(Beginning of Records for this exercise)

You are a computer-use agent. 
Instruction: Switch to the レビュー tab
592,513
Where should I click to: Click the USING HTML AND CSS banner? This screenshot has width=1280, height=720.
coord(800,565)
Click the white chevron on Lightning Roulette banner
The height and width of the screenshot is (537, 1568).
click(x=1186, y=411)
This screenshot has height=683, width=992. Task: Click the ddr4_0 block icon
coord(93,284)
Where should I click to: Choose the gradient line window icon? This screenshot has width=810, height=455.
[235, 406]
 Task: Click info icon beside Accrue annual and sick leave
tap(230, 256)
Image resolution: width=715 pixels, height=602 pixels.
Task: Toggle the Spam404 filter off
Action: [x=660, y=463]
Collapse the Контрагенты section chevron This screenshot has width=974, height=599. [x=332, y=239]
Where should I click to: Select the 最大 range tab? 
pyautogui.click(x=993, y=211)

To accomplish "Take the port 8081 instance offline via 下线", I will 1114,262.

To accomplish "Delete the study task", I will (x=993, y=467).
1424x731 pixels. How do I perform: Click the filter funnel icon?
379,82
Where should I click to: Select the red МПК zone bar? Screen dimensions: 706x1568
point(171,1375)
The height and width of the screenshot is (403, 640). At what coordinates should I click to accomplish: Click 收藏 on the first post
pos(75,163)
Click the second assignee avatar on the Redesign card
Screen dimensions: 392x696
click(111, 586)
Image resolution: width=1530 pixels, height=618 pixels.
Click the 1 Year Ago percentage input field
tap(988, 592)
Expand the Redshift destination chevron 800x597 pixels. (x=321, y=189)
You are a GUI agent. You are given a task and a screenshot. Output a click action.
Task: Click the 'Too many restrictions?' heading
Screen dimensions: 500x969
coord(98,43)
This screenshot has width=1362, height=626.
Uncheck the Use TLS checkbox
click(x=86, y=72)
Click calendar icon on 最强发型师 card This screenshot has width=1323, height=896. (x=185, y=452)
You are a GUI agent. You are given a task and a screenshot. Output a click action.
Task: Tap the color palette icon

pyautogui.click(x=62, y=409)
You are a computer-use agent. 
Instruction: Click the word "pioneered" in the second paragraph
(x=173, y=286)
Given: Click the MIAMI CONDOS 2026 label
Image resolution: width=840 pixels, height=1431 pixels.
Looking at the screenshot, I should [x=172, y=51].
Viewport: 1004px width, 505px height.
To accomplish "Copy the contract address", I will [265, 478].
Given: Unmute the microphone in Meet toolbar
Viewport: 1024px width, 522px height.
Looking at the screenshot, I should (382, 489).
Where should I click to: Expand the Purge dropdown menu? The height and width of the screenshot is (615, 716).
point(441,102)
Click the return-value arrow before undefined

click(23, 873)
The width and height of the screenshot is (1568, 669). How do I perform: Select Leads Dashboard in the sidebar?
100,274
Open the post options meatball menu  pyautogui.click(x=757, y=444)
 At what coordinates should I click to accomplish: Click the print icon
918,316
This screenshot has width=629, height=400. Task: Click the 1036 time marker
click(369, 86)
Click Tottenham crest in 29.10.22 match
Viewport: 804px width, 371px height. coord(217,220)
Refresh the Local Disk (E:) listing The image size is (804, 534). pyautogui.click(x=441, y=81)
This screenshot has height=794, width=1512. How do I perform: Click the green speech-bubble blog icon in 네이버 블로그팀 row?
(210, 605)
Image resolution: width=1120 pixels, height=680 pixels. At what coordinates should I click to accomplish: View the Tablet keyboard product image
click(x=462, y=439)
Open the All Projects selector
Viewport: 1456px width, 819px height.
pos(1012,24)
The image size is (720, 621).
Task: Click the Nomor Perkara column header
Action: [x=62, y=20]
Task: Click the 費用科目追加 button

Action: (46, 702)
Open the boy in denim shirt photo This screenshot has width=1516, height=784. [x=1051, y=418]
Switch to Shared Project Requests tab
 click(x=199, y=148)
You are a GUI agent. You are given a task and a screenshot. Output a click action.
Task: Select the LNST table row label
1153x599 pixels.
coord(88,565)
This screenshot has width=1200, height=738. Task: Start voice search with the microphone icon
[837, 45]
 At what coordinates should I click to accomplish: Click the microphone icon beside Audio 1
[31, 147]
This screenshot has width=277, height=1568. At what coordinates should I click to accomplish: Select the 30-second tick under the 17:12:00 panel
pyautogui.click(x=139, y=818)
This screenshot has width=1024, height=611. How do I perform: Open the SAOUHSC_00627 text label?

(End of Records for this exercise)

Exercise description
Could you count the lines in the entries that hold the word "label"? Only the number is wanted.

Written answer
3